Circ sec24 homolog A (circSEC24A) up-regulates transforming growth factor ß receptor 2 (TGFBR2). circSEC24A (Figure 2) was highly expressed in PDAC tissues (92). In PANC-1 and MIA PaCa-2 PDAC cells, circSEC24A mediated cell proliferation, migration, and invasion in vitro. In nude mice, sh-circSEC24A inhibited growth of PANC-1 xenografts after s.c. implantation. circSEC24A bound to miR-606, up-regulated TGFBR2 and activated AKT signaling. A complex between TGFBR1, transforming growth factor β (TGFβ) and TGFBR2 is formed and activates SMAD2, SMAD3 and SMAD4 to regulate gene expression. However, the signaling output is highly context dependent (92, 93). In PDAC, TGFBR1/TGFBR2, SMAD2, SMAD3 signaling has been shown to mediate invasiveness (94). Galunisertib, an oral inhibitor of the kinase activity of TGFRB2 gave rise to promising clinical activity in patients with unresectable PDAC, however, clinical development of this compound was cancelled, probably due to safety issues (95). Inhibition of TGFβ signaling together with anti-programmed death1 (PD1) antibody durvalumab showed promising clinical efficacy in patients with metastatic PDAC (96, 97).
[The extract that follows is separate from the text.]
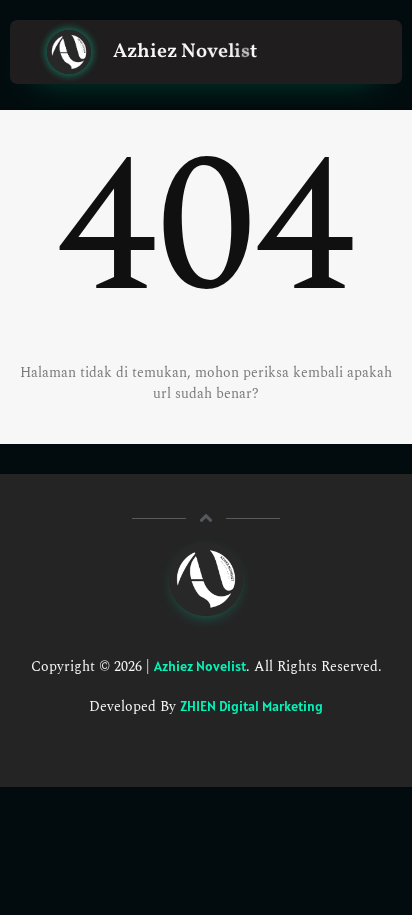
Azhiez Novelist (200, 666)
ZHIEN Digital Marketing (251, 706)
Circ serine-threonine kinase 39 (circSTK39) up-regulates translocation associated membrane protein 2 (TRAM2). circSTK39 (Figure 2) was higher expressed in PDAC tissues compared to adjacent tissues (98). In PANC-1 and BxPC-3 PDAC cell lines, si-circ-STK39 inhibited cell proliferation and invasion in vitro and growth of PANC-1 xenografts in nude mice. circSTK39 sponged miR-140-3p and up-regulated TRAM2. The latter is a translocation component that controls post-translational processing of nascent secretory and membrane proteins of the endoplasmic reticulum and is expressed in many human tissues (98). TRAM2 has been identified as a key mediator of proliferation, invasion and matrix metalloproteinase activation, yes-associated protein (YAP)-induced oncogenesis and as an activator of the PI3K/AKT/mTOR pathway (99-101).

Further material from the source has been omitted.